# tiny black frogs- what are they?



## gecko-mad (Mar 23, 2007)

I have a large viv spare in a few weeks and me & dad wanted frogs in it. We went to Hollybush a few months back and saw these tiny (less than 1cm long), black frogs. Does anyone know what they could be? 

I know its probably a long shot but i really want to surprise my dad. There were quite a few of them in the tank and they were on deep mud with a large bowl of water. Im not sure if they had any heat though.

Thankyou for looking:smile:


----------



## LFG (Apr 2, 2007)

going to be hard to Id withouta bit more to go on, and i wouldnt recommend buying them if you dont know what they are, as it will be impossible to recreate the right conditions for them. 

i would hope the shop can tell you? 

any markings at all?


----------



## gecko-mad (Mar 23, 2007)

No markings, sorry.

We havent been to the shop for quite a while now so not sure if they would have any in.
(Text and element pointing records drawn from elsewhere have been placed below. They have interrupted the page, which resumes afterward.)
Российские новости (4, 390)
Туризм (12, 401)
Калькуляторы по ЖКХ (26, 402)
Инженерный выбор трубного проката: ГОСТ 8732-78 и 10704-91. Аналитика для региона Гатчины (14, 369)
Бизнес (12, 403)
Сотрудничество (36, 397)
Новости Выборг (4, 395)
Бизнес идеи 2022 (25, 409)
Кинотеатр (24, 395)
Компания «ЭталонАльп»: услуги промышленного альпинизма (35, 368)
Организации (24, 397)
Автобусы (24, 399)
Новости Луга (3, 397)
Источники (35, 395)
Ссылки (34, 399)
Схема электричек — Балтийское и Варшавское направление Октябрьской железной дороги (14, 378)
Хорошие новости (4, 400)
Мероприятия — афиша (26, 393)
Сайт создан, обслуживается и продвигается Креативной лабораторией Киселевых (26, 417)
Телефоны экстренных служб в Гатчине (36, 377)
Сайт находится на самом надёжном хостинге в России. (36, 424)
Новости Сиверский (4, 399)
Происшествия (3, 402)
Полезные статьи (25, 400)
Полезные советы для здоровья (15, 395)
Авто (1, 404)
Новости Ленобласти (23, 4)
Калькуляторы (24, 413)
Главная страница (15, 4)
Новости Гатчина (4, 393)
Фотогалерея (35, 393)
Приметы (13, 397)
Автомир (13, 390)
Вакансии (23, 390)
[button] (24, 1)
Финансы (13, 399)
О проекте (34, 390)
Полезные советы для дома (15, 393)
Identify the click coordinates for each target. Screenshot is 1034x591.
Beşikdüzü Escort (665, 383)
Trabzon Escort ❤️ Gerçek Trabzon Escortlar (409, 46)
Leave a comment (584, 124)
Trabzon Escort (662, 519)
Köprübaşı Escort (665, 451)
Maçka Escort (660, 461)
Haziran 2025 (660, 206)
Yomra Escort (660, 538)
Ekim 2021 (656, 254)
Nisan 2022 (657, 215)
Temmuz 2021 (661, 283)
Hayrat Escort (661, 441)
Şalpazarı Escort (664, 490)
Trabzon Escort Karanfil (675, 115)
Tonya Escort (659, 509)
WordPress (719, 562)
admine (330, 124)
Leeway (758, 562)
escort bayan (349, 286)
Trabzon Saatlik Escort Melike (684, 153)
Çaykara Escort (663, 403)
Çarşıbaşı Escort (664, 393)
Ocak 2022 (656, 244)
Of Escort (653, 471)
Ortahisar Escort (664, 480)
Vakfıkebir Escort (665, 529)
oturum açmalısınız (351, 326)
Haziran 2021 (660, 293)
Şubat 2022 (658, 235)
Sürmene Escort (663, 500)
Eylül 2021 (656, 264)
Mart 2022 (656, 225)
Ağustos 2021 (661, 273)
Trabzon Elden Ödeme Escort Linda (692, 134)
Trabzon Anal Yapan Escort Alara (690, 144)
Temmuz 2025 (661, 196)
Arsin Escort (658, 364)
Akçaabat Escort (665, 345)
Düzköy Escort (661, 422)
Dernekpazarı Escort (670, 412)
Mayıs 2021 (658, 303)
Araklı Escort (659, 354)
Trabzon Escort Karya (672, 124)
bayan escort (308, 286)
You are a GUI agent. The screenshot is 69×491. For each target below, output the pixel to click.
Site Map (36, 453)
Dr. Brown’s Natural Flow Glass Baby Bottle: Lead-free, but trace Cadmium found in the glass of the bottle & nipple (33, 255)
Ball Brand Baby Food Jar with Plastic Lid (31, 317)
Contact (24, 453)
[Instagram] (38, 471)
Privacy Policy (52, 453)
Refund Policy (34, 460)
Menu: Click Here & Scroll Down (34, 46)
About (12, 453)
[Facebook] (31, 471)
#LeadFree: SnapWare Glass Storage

There always seems to be different reptiles etc everytime we go there.

I knew it would be hard to find out what they are but thought it would be best to ask to see if anyone knew:lol2: If i did find out what they were i would have done some research anyway.


----------



## BELIAL (Nov 10, 2006)

if they were that small i would say dart frogs or maybe mantella? they tend to have some other markings though. usually very vivid.

just trying to think of any frogs that have black babies....hmmm...


----------



## Art_Gecko101 (May 6, 2006)

Was there skin smooth or bumpy? some of the burrowing frogs need that kind of set up and are dark coloured, like the African ones i think...


----------



## Mark Harrington (Mar 5, 2007)

*hollybush frogs id*

Hi been there a couple of times myself recenlty they were most likley fire bellied toads, they have them in stock all the time.


----------



## basky (Dec 11, 2006)

yeah fire bellies if they are in hollybush. very very small babies.


----------



## BELIAL (Nov 10, 2006)

they really are small babies if they are 1cm firebellies...would worry about them surviving when that small...poor little fellows...


----------